I also don’t care much about the precise details of the relationship. Journalists obviously shouldn’t sleep with their sources, although luckily most of us are so hideous, the subject simply doesn’t arise. (Once, an actor made a half-hearted pass at me at the end of an interview, but apart from anything else, it was 3 p.m. on a weekday afternoon, and I’m not an animal.)

The more serious allegation, made in Lizza’s Substack, is that Nuzzi wrote campaign memos for Kennedy and helped him to “catch and kill” unflattering stories. (Nuzzi didn’t reply to my interview request.) If so, then she colluded in raising Kennedy—a crank intent on acting as the enabler in chief of preventable childhood diseases—to the position of health secretary, which is far more reprehensible than an unwise attack of forbidden ardor. One of the news stories buried in this book is that Kennedy has already started to think about running for president as a Republican in 2028. God help us all.

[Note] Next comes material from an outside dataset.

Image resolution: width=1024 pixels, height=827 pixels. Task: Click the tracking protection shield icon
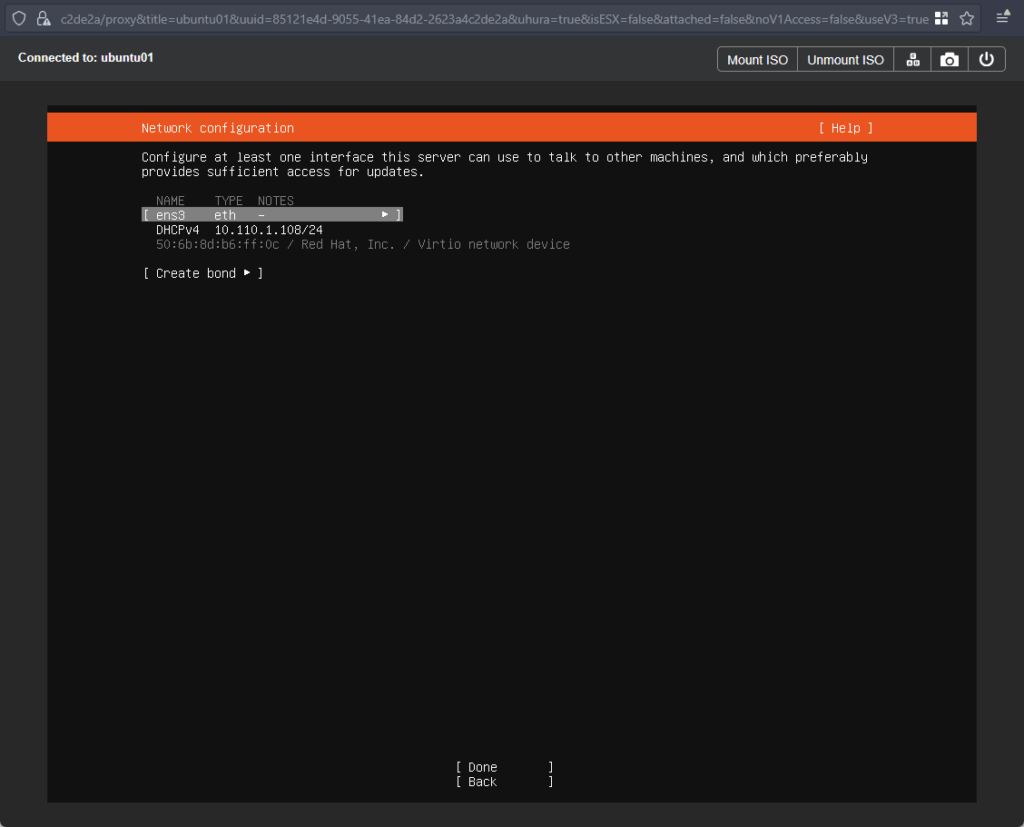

Only by real force of will can a reader separate American Canto, the actual text Nuzzi has written, from the penumbra of gossip and schadenfreude surrounding her—or from the glamorous image she has alternately fought against and cultivated. Her photo takes up the entire back cover of my copy of American Canto, and the excerpt in Vanity Fair included yet more glamorous portraits of her by the Pacific Ocean. The magazine’s print issue features an “abstract nude portrait” of her by the artist Isabelle Brourman, who once accompanied Nuzzi to Mar-a-Lago. In the book, Nuzzi writes that bringing along Brourman while she interviewed Trump appealed to his vanity.

The excerpt’s publication ratcheted up the Nuzzi hate, because it contained several of the book’s worst sentences. “We had been born under the same kind of moon, the January waxing gibbous in Capricorn, 97 percent illumination, 39 years apart,” she says of Kennedy, adding a whiff of Deepak Chopra. Explaining the politician’s need for bodyguards, Nuzzi veers toward bathos: “I did not like to think about it just as later I would not like to think about the worm in his brain that other people found so funny. I loved his brain.”